Requirement
Transcribe exactly the span of lines that begins the records and ends with the line holding "776x508 pixels.", both boundary lines included.

Exercise data
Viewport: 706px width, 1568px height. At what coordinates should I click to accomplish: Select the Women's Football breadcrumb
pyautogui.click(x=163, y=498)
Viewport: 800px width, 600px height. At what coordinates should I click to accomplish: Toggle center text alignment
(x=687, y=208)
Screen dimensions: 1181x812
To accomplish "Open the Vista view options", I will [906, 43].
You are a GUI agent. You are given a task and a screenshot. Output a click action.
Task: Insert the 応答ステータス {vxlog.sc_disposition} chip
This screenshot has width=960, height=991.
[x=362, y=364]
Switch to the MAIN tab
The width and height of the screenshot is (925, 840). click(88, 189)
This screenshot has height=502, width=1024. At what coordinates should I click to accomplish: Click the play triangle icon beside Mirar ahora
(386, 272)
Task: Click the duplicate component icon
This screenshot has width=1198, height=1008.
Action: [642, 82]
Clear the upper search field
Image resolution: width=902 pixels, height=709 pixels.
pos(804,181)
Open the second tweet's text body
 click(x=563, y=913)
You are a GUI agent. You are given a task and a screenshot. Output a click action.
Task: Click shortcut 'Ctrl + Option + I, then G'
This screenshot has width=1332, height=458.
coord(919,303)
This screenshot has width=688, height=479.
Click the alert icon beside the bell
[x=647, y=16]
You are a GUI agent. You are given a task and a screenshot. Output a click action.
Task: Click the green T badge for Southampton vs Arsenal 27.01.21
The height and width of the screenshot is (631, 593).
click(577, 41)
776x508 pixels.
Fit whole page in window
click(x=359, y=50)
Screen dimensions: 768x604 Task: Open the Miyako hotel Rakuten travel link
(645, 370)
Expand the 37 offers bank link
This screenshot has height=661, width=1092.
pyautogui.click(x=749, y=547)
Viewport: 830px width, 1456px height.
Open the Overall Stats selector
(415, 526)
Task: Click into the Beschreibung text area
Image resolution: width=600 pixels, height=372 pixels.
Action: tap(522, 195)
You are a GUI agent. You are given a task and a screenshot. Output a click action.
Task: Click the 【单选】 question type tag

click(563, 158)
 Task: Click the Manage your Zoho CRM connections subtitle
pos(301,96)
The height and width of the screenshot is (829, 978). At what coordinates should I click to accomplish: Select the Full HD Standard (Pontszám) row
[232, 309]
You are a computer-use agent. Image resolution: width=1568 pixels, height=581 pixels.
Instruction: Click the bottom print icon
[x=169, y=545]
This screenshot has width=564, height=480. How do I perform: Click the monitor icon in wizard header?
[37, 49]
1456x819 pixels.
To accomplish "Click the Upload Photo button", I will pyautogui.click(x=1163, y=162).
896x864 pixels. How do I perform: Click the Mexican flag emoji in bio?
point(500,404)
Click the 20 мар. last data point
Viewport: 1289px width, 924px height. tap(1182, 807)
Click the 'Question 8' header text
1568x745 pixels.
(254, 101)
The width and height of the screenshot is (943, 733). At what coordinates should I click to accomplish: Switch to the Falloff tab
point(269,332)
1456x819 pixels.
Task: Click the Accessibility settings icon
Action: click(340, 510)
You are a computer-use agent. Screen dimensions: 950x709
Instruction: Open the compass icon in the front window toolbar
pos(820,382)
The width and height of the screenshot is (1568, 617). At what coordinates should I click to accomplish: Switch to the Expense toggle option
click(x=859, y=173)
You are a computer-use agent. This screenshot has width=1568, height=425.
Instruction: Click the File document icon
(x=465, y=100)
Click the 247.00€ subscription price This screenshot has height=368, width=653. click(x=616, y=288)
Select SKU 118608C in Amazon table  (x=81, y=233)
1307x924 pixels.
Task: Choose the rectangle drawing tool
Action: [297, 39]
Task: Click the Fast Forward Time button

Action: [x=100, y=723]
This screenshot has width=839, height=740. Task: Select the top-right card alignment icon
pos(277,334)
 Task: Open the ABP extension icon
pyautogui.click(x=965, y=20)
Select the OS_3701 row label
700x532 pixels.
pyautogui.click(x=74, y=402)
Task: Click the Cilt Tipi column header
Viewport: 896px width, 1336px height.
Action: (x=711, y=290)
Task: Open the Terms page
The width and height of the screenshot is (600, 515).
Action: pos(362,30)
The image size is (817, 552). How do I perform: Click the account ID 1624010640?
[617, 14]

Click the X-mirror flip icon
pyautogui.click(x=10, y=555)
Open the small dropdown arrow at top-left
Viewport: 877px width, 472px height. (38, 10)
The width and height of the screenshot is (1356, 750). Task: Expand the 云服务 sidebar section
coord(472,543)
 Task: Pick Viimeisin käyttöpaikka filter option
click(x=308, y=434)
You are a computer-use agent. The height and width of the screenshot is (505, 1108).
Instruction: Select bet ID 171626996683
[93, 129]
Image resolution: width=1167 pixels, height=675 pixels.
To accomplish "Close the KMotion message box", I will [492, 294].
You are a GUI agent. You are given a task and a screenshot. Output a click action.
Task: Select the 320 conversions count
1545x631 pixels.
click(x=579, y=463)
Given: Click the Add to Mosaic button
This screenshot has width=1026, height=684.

Task result
Viewport: 706px width, 1568px height. At what coordinates should I click to accomplish: Select the Women's Football breadcrumb
pyautogui.click(x=163, y=498)
Viewport: 800px width, 600px height. At what coordinates should I click to accomplish: Toggle center text alignment
(x=687, y=208)
Screen dimensions: 1181x812
To accomplish "Open the Vista view options", I will [906, 43].
You are a GUI agent. You are given a task and a screenshot. Output a click action.
Task: Insert the 応答ステータス {vxlog.sc_disposition} chip
This screenshot has width=960, height=991.
[x=362, y=364]
Switch to the MAIN tab
The width and height of the screenshot is (925, 840). click(88, 189)
This screenshot has height=502, width=1024. At what coordinates should I click to accomplish: Click the play triangle icon beside Mirar ahora
(386, 272)
Task: Click the duplicate component icon
This screenshot has width=1198, height=1008.
Action: [642, 82]
Clear the upper search field
Image resolution: width=902 pixels, height=709 pixels.
pos(804,181)
Open the second tweet's text body
 click(x=563, y=913)
You are a GUI agent. You are given a task and a screenshot. Output a click action.
Task: Click shortcut 'Ctrl + Option + I, then G'
This screenshot has width=1332, height=458.
coord(919,303)
This screenshot has width=688, height=479.
Click the alert icon beside the bell
[x=647, y=16]
You are a GUI agent. You are given a task and a screenshot. Output a click action.
Task: Click the green T badge for Southampton vs Arsenal 27.01.21
The height and width of the screenshot is (631, 593).
click(577, 41)
776x508 pixels.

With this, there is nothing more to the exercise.